• **EXTRACTED MATERIAL**:
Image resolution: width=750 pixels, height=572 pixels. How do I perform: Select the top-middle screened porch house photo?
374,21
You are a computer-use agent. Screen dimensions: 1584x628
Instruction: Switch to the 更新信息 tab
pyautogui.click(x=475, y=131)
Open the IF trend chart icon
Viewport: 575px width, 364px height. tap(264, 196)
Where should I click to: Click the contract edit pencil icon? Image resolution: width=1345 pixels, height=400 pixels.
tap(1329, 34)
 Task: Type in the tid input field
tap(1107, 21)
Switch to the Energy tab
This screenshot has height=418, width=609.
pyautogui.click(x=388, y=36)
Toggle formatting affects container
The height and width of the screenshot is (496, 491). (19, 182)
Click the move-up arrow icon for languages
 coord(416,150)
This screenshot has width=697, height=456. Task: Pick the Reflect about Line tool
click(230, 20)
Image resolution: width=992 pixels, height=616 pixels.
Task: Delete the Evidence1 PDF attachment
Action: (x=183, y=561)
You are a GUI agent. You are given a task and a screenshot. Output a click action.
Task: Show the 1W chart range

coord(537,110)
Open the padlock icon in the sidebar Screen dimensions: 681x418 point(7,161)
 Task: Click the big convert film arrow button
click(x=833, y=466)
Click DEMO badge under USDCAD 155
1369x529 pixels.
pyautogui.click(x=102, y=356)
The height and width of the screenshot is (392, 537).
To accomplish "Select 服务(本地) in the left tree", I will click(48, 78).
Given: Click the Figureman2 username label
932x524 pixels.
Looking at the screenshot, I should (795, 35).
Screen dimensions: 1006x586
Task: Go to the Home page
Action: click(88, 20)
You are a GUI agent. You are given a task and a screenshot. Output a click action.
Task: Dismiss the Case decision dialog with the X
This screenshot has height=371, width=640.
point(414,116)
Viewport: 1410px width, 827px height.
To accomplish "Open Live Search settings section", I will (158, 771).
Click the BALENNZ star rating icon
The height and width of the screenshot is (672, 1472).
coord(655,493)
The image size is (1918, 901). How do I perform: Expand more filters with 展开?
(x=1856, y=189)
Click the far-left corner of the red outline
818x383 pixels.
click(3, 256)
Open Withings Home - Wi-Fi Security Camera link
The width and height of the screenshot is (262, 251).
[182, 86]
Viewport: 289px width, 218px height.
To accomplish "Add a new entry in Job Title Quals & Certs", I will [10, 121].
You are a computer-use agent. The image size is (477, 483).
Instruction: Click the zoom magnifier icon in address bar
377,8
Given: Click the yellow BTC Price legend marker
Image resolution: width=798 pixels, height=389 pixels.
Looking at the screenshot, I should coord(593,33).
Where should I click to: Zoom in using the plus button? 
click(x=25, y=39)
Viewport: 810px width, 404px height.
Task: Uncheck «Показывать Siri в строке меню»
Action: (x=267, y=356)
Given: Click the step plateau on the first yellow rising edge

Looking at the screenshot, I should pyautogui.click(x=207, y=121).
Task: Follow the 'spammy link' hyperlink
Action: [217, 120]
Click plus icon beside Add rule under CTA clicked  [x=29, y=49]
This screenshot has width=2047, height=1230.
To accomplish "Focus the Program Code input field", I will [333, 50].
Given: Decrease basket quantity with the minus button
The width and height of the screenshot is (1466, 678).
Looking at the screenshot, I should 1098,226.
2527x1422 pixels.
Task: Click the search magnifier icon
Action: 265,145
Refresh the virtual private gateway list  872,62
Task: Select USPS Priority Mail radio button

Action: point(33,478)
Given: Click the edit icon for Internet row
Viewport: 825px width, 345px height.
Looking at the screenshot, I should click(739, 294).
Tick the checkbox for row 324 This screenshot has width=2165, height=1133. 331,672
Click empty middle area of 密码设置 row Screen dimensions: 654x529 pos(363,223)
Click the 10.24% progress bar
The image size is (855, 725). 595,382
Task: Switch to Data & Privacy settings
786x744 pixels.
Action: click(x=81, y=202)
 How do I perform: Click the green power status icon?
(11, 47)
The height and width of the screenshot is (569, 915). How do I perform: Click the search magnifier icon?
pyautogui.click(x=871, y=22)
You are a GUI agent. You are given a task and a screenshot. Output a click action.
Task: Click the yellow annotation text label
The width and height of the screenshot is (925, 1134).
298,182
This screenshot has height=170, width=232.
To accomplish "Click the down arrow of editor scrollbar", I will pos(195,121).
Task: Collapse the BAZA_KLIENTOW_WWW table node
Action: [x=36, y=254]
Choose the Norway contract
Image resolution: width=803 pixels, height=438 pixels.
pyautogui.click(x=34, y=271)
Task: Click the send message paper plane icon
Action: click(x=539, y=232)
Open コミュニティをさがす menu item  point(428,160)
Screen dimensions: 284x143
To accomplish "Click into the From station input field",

• **THE PROBLEM**: Write out every one of the entries above word for word, leaving nothing out and changing nothing.

• **FINISHED TASK**:
Image resolution: width=750 pixels, height=572 pixels. How do I perform: Select the top-middle screened porch house photo?
374,21
You are a computer-use agent. Screen dimensions: 1584x628
Instruction: Switch to the 更新信息 tab
pyautogui.click(x=475, y=131)
Open the IF trend chart icon
Viewport: 575px width, 364px height. tap(264, 196)
Where should I click to: Click the contract edit pencil icon? Image resolution: width=1345 pixels, height=400 pixels.
tap(1329, 34)
 Task: Type in the tid input field
tap(1107, 21)
Switch to the Energy tab
This screenshot has height=418, width=609.
pyautogui.click(x=388, y=36)
Toggle formatting affects container
The height and width of the screenshot is (496, 491). (19, 182)
Click the move-up arrow icon for languages
 coord(416,150)
This screenshot has width=697, height=456. Task: Pick the Reflect about Line tool
click(230, 20)
Image resolution: width=992 pixels, height=616 pixels.
Task: Delete the Evidence1 PDF attachment
Action: (x=183, y=561)
You are a GUI agent. You are given a task and a screenshot. Output a click action.
Task: Show the 1W chart range

coord(537,110)
Open the padlock icon in the sidebar Screen dimensions: 681x418 point(7,161)
 Task: Click the big convert film arrow button
click(x=833, y=466)
Click DEMO badge under USDCAD 155
1369x529 pixels.
pyautogui.click(x=102, y=356)
The height and width of the screenshot is (392, 537).
To accomplish "Select 服务(本地) in the left tree", I will click(48, 78).
Given: Click the Figureman2 username label
932x524 pixels.
Looking at the screenshot, I should (795, 35).
Screen dimensions: 1006x586
Task: Go to the Home page
Action: click(88, 20)
You are a GUI agent. You are given a task and a screenshot. Output a click action.
Task: Dismiss the Case decision dialog with the X
This screenshot has height=371, width=640.
point(414,116)
Viewport: 1410px width, 827px height.
To accomplish "Open Live Search settings section", I will (158, 771).
Click the BALENNZ star rating icon
The height and width of the screenshot is (672, 1472).
coord(655,493)
The image size is (1918, 901). How do I perform: Expand more filters with 展开?
(x=1856, y=189)
Click the far-left corner of the red outline
818x383 pixels.
click(3, 256)
Open Withings Home - Wi-Fi Security Camera link
The width and height of the screenshot is (262, 251).
[182, 86]
Viewport: 289px width, 218px height.
To accomplish "Add a new entry in Job Title Quals & Certs", I will [10, 121].
You are a computer-use agent. The image size is (477, 483).
Instruction: Click the zoom magnifier icon in address bar
377,8
Given: Click the yellow BTC Price legend marker
Image resolution: width=798 pixels, height=389 pixels.
Looking at the screenshot, I should coord(593,33).
Where should I click to: Zoom in using the plus button? 
click(x=25, y=39)
Viewport: 810px width, 404px height.
Task: Uncheck «Показывать Siri в строке меню»
Action: (x=267, y=356)
Given: Click the step plateau on the first yellow rising edge

Looking at the screenshot, I should pyautogui.click(x=207, y=121).
Task: Follow the 'spammy link' hyperlink
Action: [217, 120]
Click plus icon beside Add rule under CTA clicked  [x=29, y=49]
This screenshot has width=2047, height=1230.
To accomplish "Focus the Program Code input field", I will [333, 50].
Given: Decrease basket quantity with the minus button
The width and height of the screenshot is (1466, 678).
Looking at the screenshot, I should 1098,226.
2527x1422 pixels.
Task: Click the search magnifier icon
Action: 265,145
Refresh the virtual private gateway list  872,62
Task: Select USPS Priority Mail radio button

Action: point(33,478)
Given: Click the edit icon for Internet row
Viewport: 825px width, 345px height.
Looking at the screenshot, I should click(739, 294).
Tick the checkbox for row 324 This screenshot has width=2165, height=1133. 331,672
Click empty middle area of 密码设置 row Screen dimensions: 654x529 pos(363,223)
Click the 10.24% progress bar
The image size is (855, 725). 595,382
Task: Switch to Data & Privacy settings
786x744 pixels.
Action: click(x=81, y=202)
 How do I perform: Click the green power status icon?
(11, 47)
The height and width of the screenshot is (569, 915). How do I perform: Click the search magnifier icon?
pyautogui.click(x=871, y=22)
You are a GUI agent. You are given a task and a screenshot. Output a click action.
Task: Click the yellow annotation text label
The width and height of the screenshot is (925, 1134).
298,182
This screenshot has height=170, width=232.
To accomplish "Click the down arrow of editor scrollbar", I will pos(195,121).
Task: Collapse the BAZA_KLIENTOW_WWW table node
Action: [x=36, y=254]
Choose the Norway contract
Image resolution: width=803 pixels, height=438 pixels.
pyautogui.click(x=34, y=271)
Task: Click the send message paper plane icon
Action: click(x=539, y=232)
Open コミュニティをさがす menu item  point(428,160)
Screen dimensions: 284x143
To accomplish "Click into the From station input field",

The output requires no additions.